● **BACAAN**
◇ ◇ ◇ ◇

RADAR JOGJA – Sanggar Rojolele kembali menggelar Festival Mbok Sri Mulih (FMSM) untuk ketiga kalinya, bekerja sama dengan Spektakel ID. Bertempat di Dusun Kaibon, Delanggu, Klaten, Jawa Tengah, 20-22 September mendatang. Pendiri Sanggar Rojolele dan penggagas FMSM Eksan Hartanto menjelaskan, FMSM bukan sekadar gebyar budaya tani, namun secara aktif melibatkan warga lokal dalam persiapan dan penyelenggaraanya. Mulai dari konsepsi  program,  kepanitiaan  yang  melibatkan warga secara lebih luas, instalasi dan dekorasi hingga dapur umum.

“Ini sebagai salah satu cara untuk mewujudkan gagasan besar berkelanjutan penguatan dan pertanian di Delanggu,” ujarnya.

Menurutnya, festival ini adalah kendaraan Sanggar Rojolele untuk mencapai visi dan misinya, yakni kedaulatan petani Delanggu.

“Anggap saja festival ini adalah sebuah proyek besar yang kami tawarkan kepada warga untuk digarap bersama-sama, sebuah ajang untuk menguatkan nilai- nilai guyub rukun khas masyarakat pertanian yang semakin kemari cenderung luntur. Ketika semakin guyub dan rukun, semoga kami, para petani, bisa bergerak bersama untuk memperbaiki nasib kami,” beber Eksan.

Program-program FMSM tahun ini meliputi Jagongan Tani, Pasar Desa, Kirab Budaya, Kuliner Dapur Simbok, Layar Tancap, Tur Jelajah Delanggu, serta pertunjukan ketoprak humor Sri Kuncoro Budoyo yang sepenuhnya ditulis, disutradarai, dan dimainkan oleh masyarakat lokal.

◇ ◇ ◇ ◇

● **SOAL 1**
Menurut berita tentang Festival Mbok Sri Mulih, di mana festival ketiga itu digelar?
● **SOAL 2**
Teruskan berita tentang Festival Mbok Sri Mulih mulai dari sesudah paragraf terakhirnya.
Daftar yang menyusul tidak dipakai untuk apa pun di sini.

● **DATA TERSEDIA**

◇ ◇ ◇ ◇

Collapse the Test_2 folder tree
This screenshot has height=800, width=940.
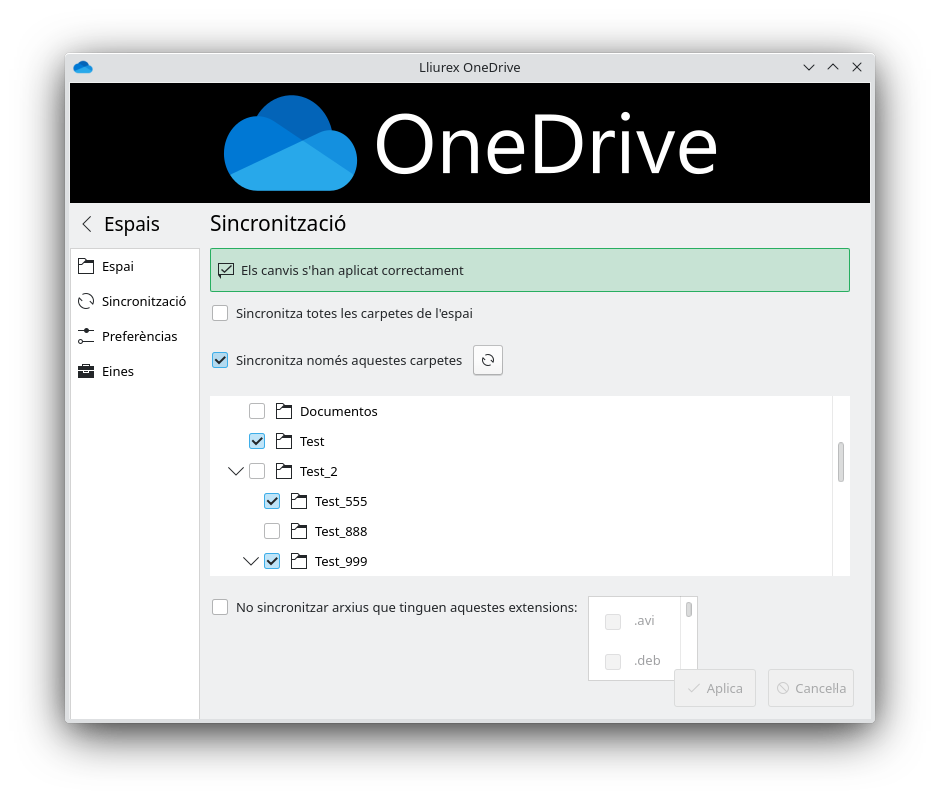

◇ ◇ ◇ ◇

● **JAWABAN BENAR 1**
Di Dusun Kaibon, Delanggu, Klaten, Jawa Tengah.

● **JAWABAN BENAR 2**
Nguri-nguri secara harfiah menggambarkan kegiatan petani ketika sedang menabur benih di awal masa menanam. Dengan kata lain, nguri-nguri merupakan proses merawat, menumbuhkan atau membudidayakan suatu hal. Nguri-nguri petani Delanggu menjadi penting ketika semakin hari jumlah petani semakin sedikit, beriring alih fungsi lahan dan menurunnya pamor profesi petani sebagai pekerjaan yang secara ekonomi mesti dipertahankan.

Pertanian Delanggu pernah mengalami puncak ketenarannya lewat varian benih beras Rojolele. Beras pulen wangi ini dapat tumbuh dengan kualitas maksimal di daerah Delanggu dan sekitarnya konon berkat limpahan kualitas tanah dan air tanah yang mengalir dari lereng Merapi.

Sisa-sisa ketenaran itu masih dapat dilihat di karung-karung beras bercap “Beras Delanggu” dengan isi yang sulit dijamin asli dari Delanggu. Namun, kejadian tersebut mengisyaratkan dua hal: beras dari daerah lain mendompleng nama baik beras Delanggu atau beras dari Delanggu sudah tidak memenuhi kualitas “Beras Delanggu” lagi sehingga perlu digantikan dengan beras dari daerah lain. Penyebabnya ada banyak, mulai dari faktor ekologi, ekonomi hingga sosial- budaya.

Sementara itu pendiri Spektakel ID Dimas Jayasrana mengungkapkan, FMSM ingin menunjukkan manfaat seni budaya pada kesejahteraan sosial, kesehatan fisik dan mental, sistem pendidikan, status nasional dan ekonomi dalam konteks agraris. “Hal tersebut bisa digapai dengan kerja-kerja riset dan observasi yang terus diperbaharui mengikuti dinamika masyarakat,” ujarnya.

Harapannya, ada dukungan berupa dari pemerintah pusat hingga lokal desa yang menyokong keberlangsungan serta pengembangan pertanian secara menyeluruh. (sce/tif)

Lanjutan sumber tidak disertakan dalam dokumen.